I have heard several SET based systems, and they all sounded very musical (i.e., pleasant). The 3/5 will make many CDs sound "pleasant" or at least tolerable. It all depends on what audio camp you belong to: the "sounds good" camp or the "absolute sound" camp. I belong to the absolute sound camp, but I do have a "sounds good" set of equipment (using Fulton J speakers instead of the Dunlavy SCIVs, and using the Mystere CA21 preamp instead of the Audio Research SP8).
"The 3/5 will make many CDs sound "pleasant" or at least tolerable."
Although I agree with this comment isn't it paradoxal that the speaker was born as a recording monitor designed to flag any distortion while broadcasting?
That's where the sharp treble came from... As a warning sign that the broadcasting was coming in too hot.
Yet the somewhat plush midrange now makes it a "comfort" speaker. I think it says a lot about the evolution of recordings and where we have gained or lost. The BBC from the 70s worried about distorted treble, with CD we have to fluff up the midrange...
The 3/5 are anything but flat in the treble. Why anyone loves these highly colored, inefficient speakers is a big puzzle. Some just love evereything English (and detest everything from the US).
the puzzle may exist only in your mind. are you not, perhaps, being a tad limited in your look at who might enjoy this speaker? a little bit of self reflection goes a long way.

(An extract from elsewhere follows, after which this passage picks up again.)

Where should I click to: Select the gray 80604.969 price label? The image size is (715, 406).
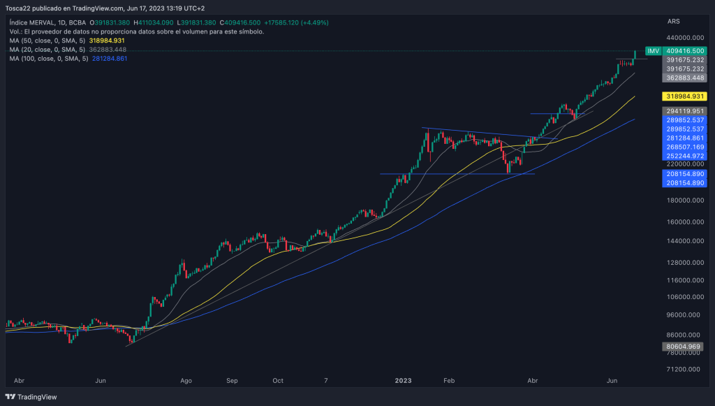[684, 346]
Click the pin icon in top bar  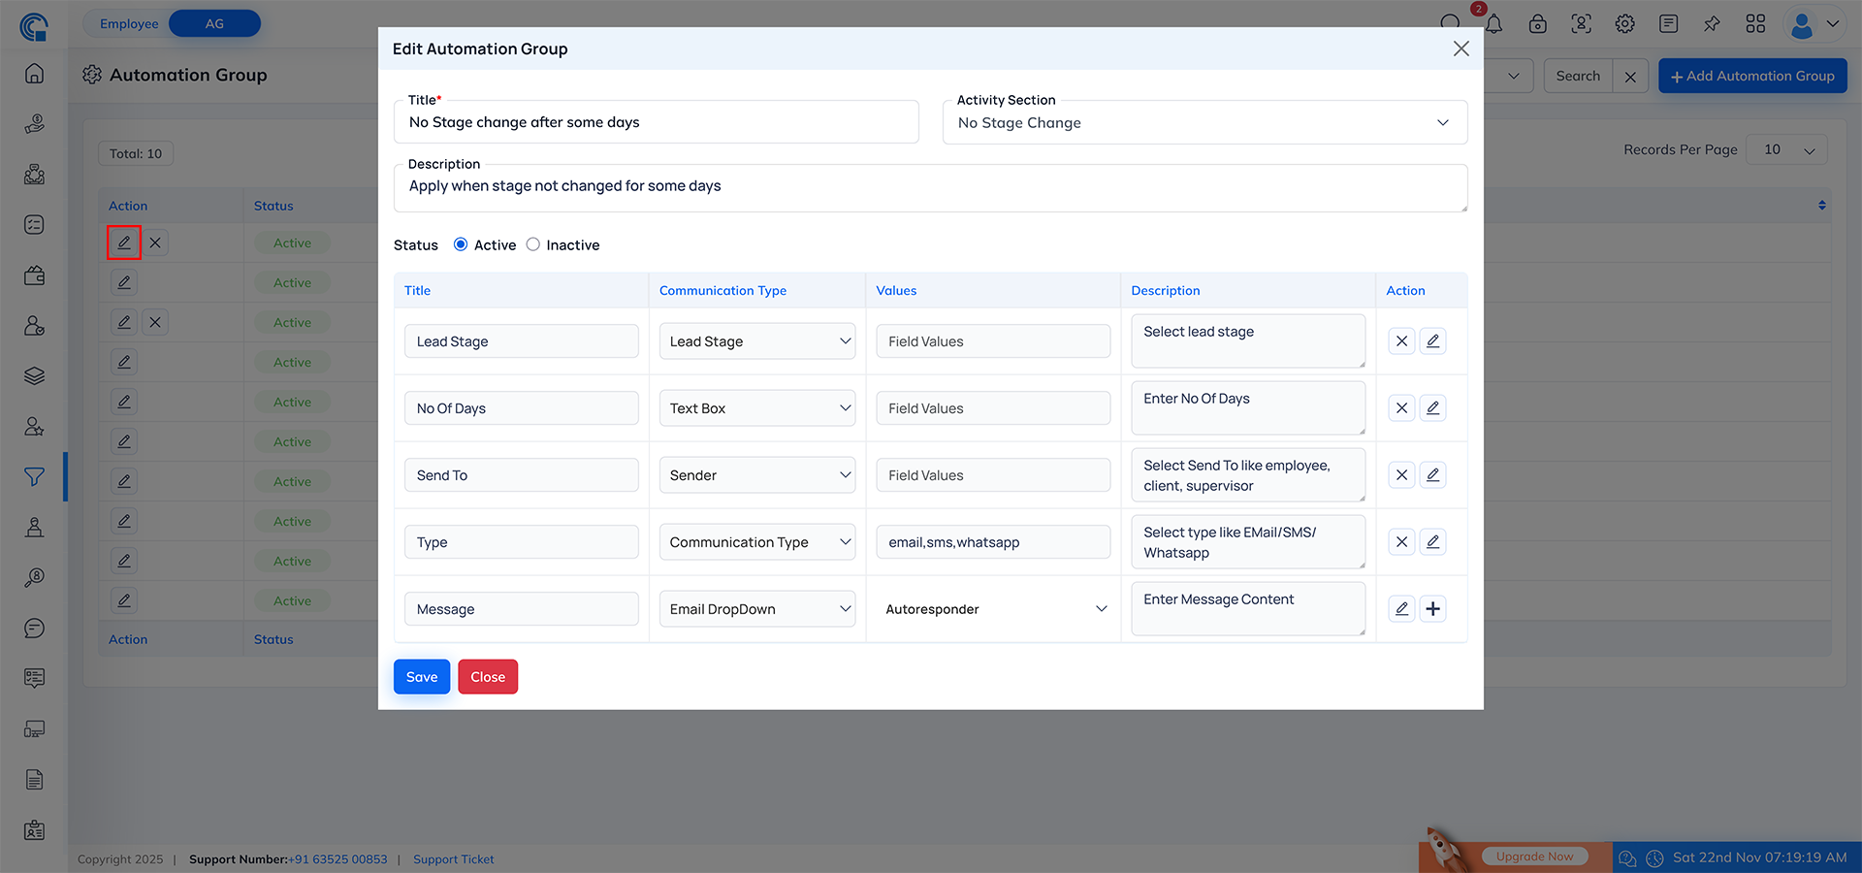(1712, 24)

I've compared 3/5 speakers in blind listening tests, and consistently rate them at the bottom. NO ONE has put the 3/5s at the top of our blind tests. The combination of low efficiency and over-emphasized mid bass with NO deep bass doesn't impress me in the slightest.
The term absolute sound is meaningless drivel. Which was probably coined by a magazine...

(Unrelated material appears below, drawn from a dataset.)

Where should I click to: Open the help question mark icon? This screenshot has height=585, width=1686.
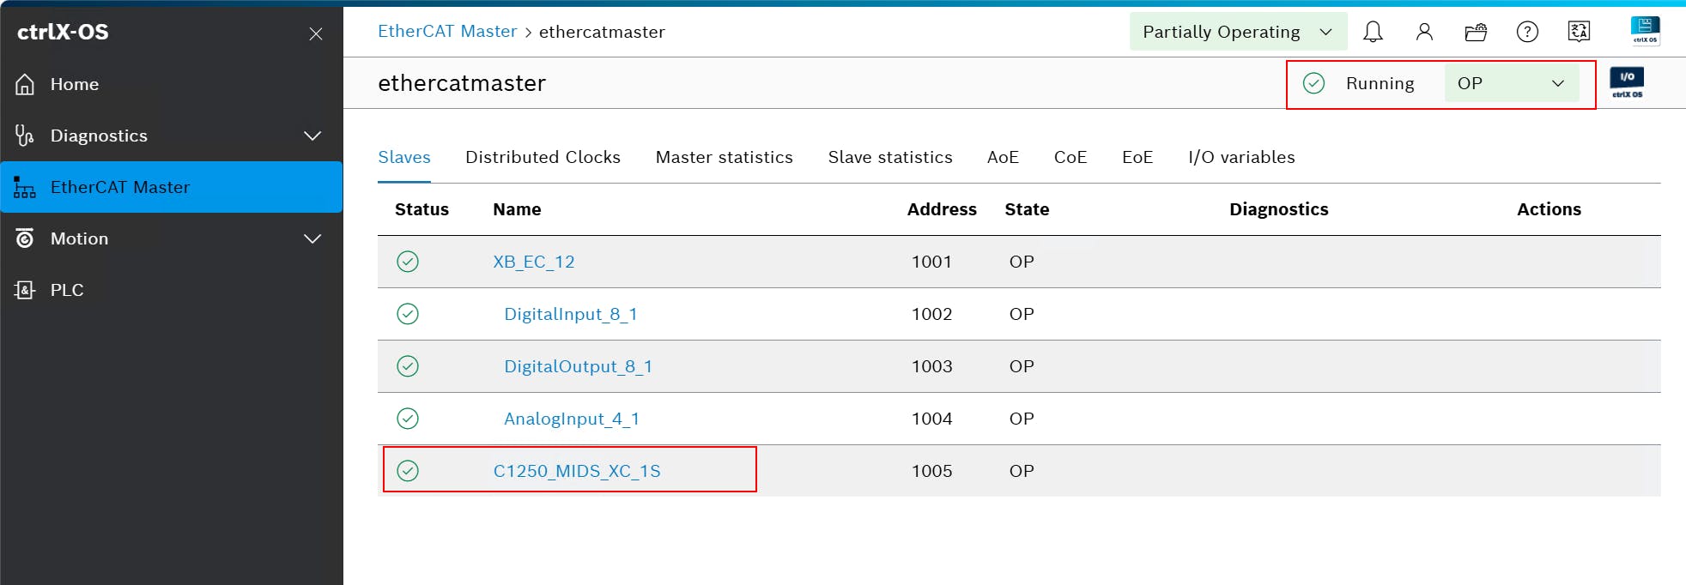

Sounds good is the only thing that actually matters. The alternative to sounding good is sounding like shite. And Shite may be the "absolute sound" but it's not what I want to spend money on.
Bright, hard, fatiguing treble and bass SLAM somewhere along the way became the "absolute sound" and "accurate."

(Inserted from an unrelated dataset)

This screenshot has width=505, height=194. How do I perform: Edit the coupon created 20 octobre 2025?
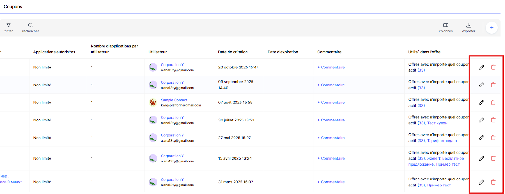(481, 67)
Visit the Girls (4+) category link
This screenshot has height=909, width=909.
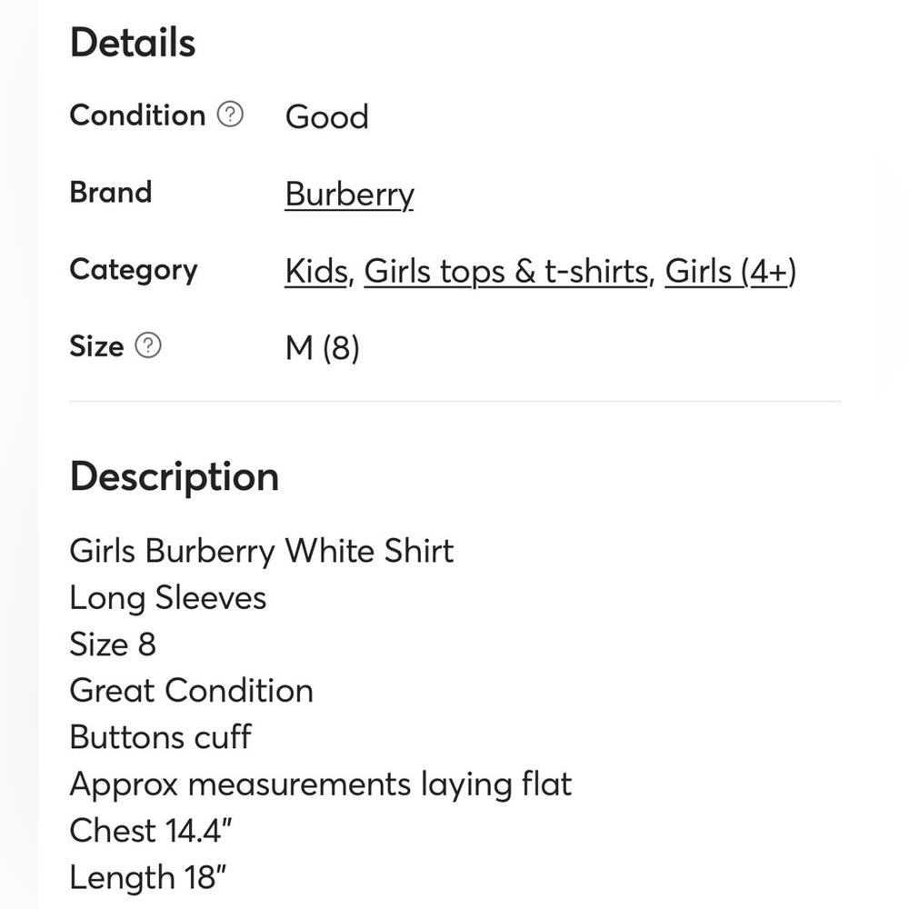731,271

No speaker is accurate - being bright or having bass slam may seem like it is giving more of the recording - if it is brighter it must be presenting more information - which is is - whether it's from the recording is another matter.
Don't be so defensive about being in the "sounds good" camp. Many reviewers agree (AD being the main one). I, and several others, HP and JV and JGH being the chief ones, think truth to live acoustic music should be the goal of the high end. First, progress in ever higher audio quality demands that we keep our ears on the goal. Look at the progress in digital sound. Early digital
was pure crap, and fell far short of analogue sound. Those who favored analogue (anyone with ears, IMO) refused to be seduced by the convenience of digital. The "measurements above all" camp finally were forced to admit that digital was inaccurate in ways that analogue was not (jitter and sampling rate limitations being two). Digital sound improved slowly, and recent breakthroughs have made high res digital much more accurate (true to live sound). Measurements have played a role in that improvement of digital. Second, with poor recordings (unfortunately many analogue records fall into this group; all but recent digital also belong in the poor recording group), audio equipment that makes these poor recordings pleasant sounding fail to sound as good with great recordings. When I am comparing audio systems, I use several of my best sounding vinyl records. Speakers with tipped up bass and rolled off treble may make crap CDs tolerable, but they DON"T sound best (OR most realistic) with the best recordings. I suspect that JA uses the 3/5 precisely because they make his digital sound pleasant. Accurate speakers reveal 99% of digital to be audio dreck. Most tube units perform a similar function. The best tube manufactures (Audio Research being the leader here) have tried to narrow the gape between the accuracy of ss in the very low and the very high end. I DO admit that SET amps sound more pleasant AND more realistic to my ears. However, more scientific research will reveal why SETs sound more true to live music. I suspect the absence of feedback and a simpler approach are two of the chief reasons why SETs sound more accurate.